> **Brano estratto**:
“Se arrivasse il 5% di inflazione, vorrebbe dire che sull’enorme stock di debito a lungo termine e tasso fisso di banche, assicurazioni, fondi pensione, le perdite sarebbero enormi. Ma l’inflazione, quando è partita, chi ti dice che si ferma al 5%? Siamo in un terreno del tutto inesplorato, non è mai successo che tu moltiplichi per x volte la massa monetaria e non succede niente. Non so quale sarà il risultato, ma stiamo giocando a un gioco pericoloso. Fino a che non parte l’inflazione, è come essere su un lago di benzina: finché nessuno accende un cerino non succede niente”. Sono queste le parole di Massimo Malvestio, l’avvocato trevigiano e ora gestore di una serie di fondi particolarmente performanti, pronunciate più di un anno fa, in una intervista pubblicata dalle nostre testate esattamente il 24 aprile del 2021.
E, purtroppo, quelle previsioni si sono avverate puntualmente, motivo per cui, dopo che le autorità monetarie e politiche avevano minimizzato i rischi (“L’inflazione è destinata a rientrare in pochi mesi” diceva il mainstream), e che oggi l’abbiamo di fronte a noi a ritmi che perfino a livello ufficiale si avvicinano alla doppia cifra, abbiamo voluto risentirlo per capire cosa vede per i prossimi mesi.

Righe sulla posizione di parole ed elementi:
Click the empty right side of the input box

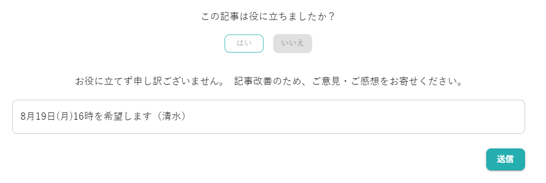pos(355,117)
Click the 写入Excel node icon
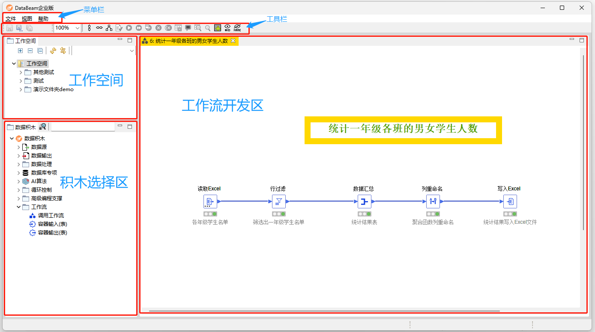Viewport: 595px width, 332px height. click(510, 202)
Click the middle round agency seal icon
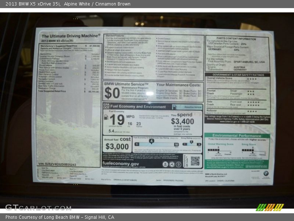The image size is (294, 221). tap(172, 164)
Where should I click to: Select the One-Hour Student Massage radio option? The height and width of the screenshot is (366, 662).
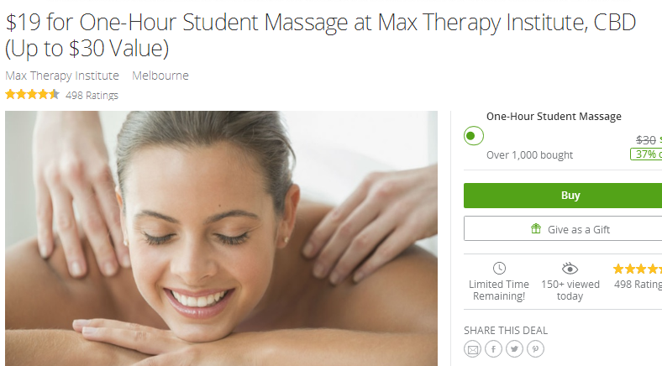tap(473, 136)
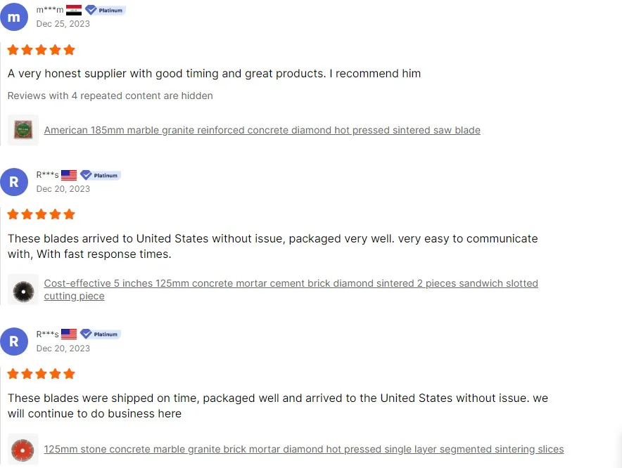Image resolution: width=622 pixels, height=468 pixels.
Task: Click the Platinum badge on the middle review
Action: 100,175
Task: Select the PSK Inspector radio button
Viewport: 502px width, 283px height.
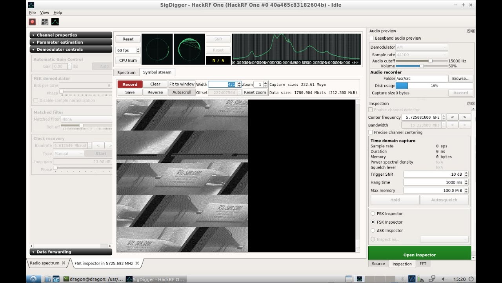Action: [x=373, y=214]
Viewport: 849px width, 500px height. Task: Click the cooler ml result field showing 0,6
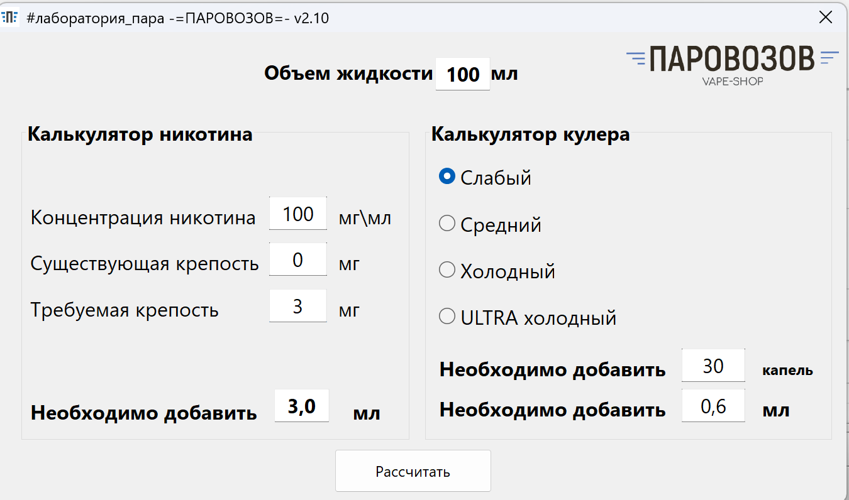coord(714,406)
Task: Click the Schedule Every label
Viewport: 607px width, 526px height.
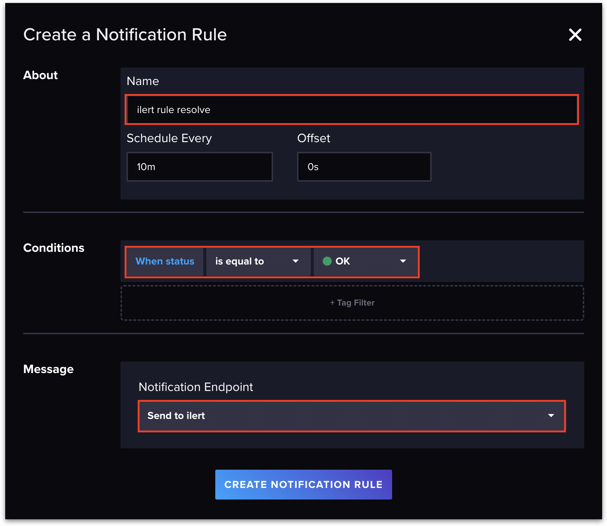Action: [x=169, y=138]
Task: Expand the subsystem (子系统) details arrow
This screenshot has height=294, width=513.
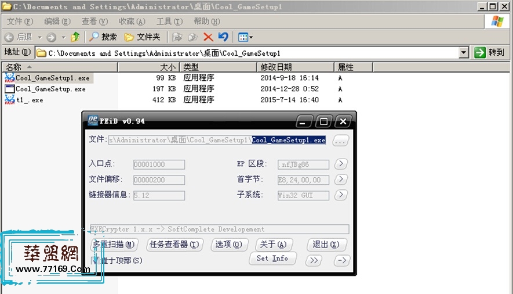Action: (341, 195)
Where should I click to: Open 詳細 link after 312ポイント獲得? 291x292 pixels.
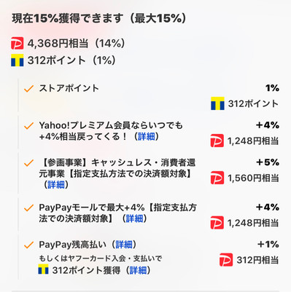pyautogui.click(x=138, y=270)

> **Consegna**:
Rispondi a queste domande sul brano sull'inflazione riportato sopra:
(a) In che data è stata pubblicata l'intervista a Massimo Malvestio?
(b) A che cosa paragona Malvestio la situazione finché l'inflazione non parte?
(c) Che cosa diceva il mainstream sull'inflazione?

> **Soluzione**:
(a) Il 24 aprile 2021.
(b) Allo stare su un lago di benzina: finché nessuno accende un cerino non succede niente.
(c) Che l'inflazione era destinata a rientrare in pochi mesi.